I know now that what I was really riffed about was an encounter with people who were supposed to want to know me, who didn’t. They couldn’t care less. It stung. Most of us walk around with stinging wounds and insecurities from encounters with folks every day who see us, as my Pastor would say, as “machinery or scenery”. Every encounter with others has the potential to feel like you’re either being used or overlooked, but then there are those rare but precious relationships and times in those relationships when the only agenda is to get to know one another and be known by the other.
The statistics on loneliness in the United States are at historical highs, and the hole that loneliness leaves is the place of being known. Someone who “gets” you, who understands what you’re going through, and who cares to hear about it. Someone who “checks in” with you or “checks up” on you.
As it turns out, we are actually fully known, and need only acknowledge the relationship that is ours for the taking. Psalm 139:1-6 says: “You have searched me, Lord, and you know me. You know when I sit and when I rise; you perceive my thoughts from afar. You discern my going out and my lying down; you are familiar with all my ways. Before a word is on my tongue you, Lord, know it completely. You hem me in behind and before, and you lay your hand upon me. Such knowledge is too wonderful for me, too lofty for me to attain.”
Every time you decide to take a water and walk break. Every time you sit down to a first date. Every time you rise out of bed to face another day. He knows. Not in a creepy, horror movie, ‘he knows and he’s coming for you’ way, but in a ‘He cares and He watches and waits for an invitation to relationship’ way. He could finish your sentences (because He knew what you wanted to say before you did). He’s got your back. He’s gone before you. He knows when you need a hand: a hand of compassion, a hand of comforting, a hand of direction. . . and a hand to the backside to keep you from going to those places you’d be best off avoiding. He’s your “abba” father – almost literally “da-da” – the name you’d call out if you could, if you would – like when you were small – call out with hands raised. “Pick me up”. “Hold me tight”. He’s better than the one you run to hoping to feel better.
No one knows you like He does. He made you. The Psalmist understood that because God created your innermost being…knit you together in your mother’s womb (Ps 139:13), because He’s the Maker, no one understands how you work and how you work best than He does. Who knows better than the designer and manufacturer how the gadget works and works best and all the little quirks and kinks that didn’t make it into the directions, or the Facebook page, or even to the point of being spoken out loud.

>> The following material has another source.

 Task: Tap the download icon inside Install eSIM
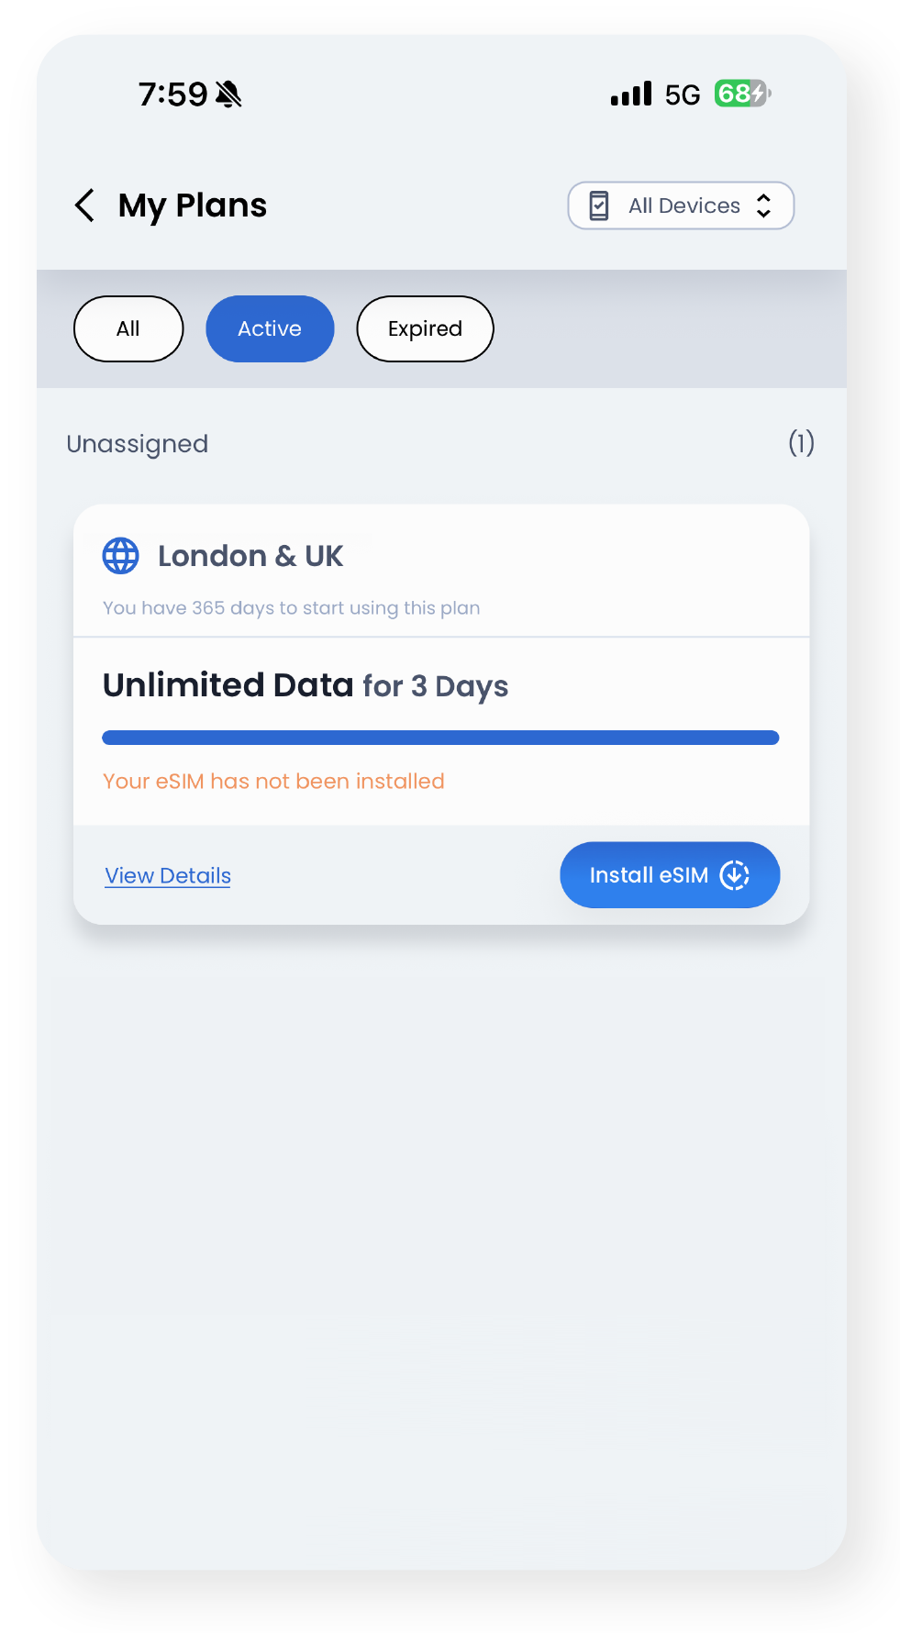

Maybe you think that the dark places you’re in, the shame you have, the things you’re hiding or just not talking about, aren’t “appropriate” for God or wouldn’t be accepted, but we cannot hide. The Psalmist tried it: “If I say, ‘Surely the darkness will hide me and the light become night around me,’ then even the darkness will not be dark to you; the night will shine like the day, for darkness is as light to you.” Ps 139:11-12.
We. Are. Known.
And, we can know the Lord. We can know Him because He who made the world, for whom and by whom everything was made, He who holds the infinite universe together, He who understands every intimate detail about you and loves you infinitely and eternally, He can be known. How? Because He chose to reveal Himself in the person and life of Jesus Christ. Yeshua. Messhiach. Savior. Lord. Rescuer. Redeemer. Friend. John 1 says that Jesus was the Word and the Word was God and was with God from the very beginning. So, if you dare to open up a Bible, you are opening up the resume of Christ. His character, His plan, and His promises. Emanuel (“God with us”). Jesus told us (we see in John 15:15) that He lets us into His plans. That’s how we know we’re His friends. He lets us in. He lets us know Him.
We’re known. And we can know Him. That’s outstanding news. We have in the Lord a trusted confidant and advocate like none other. Find a small comfie spot and sit down with Him. Open up the Word and discover our gift-giving God. No appointment or resume required.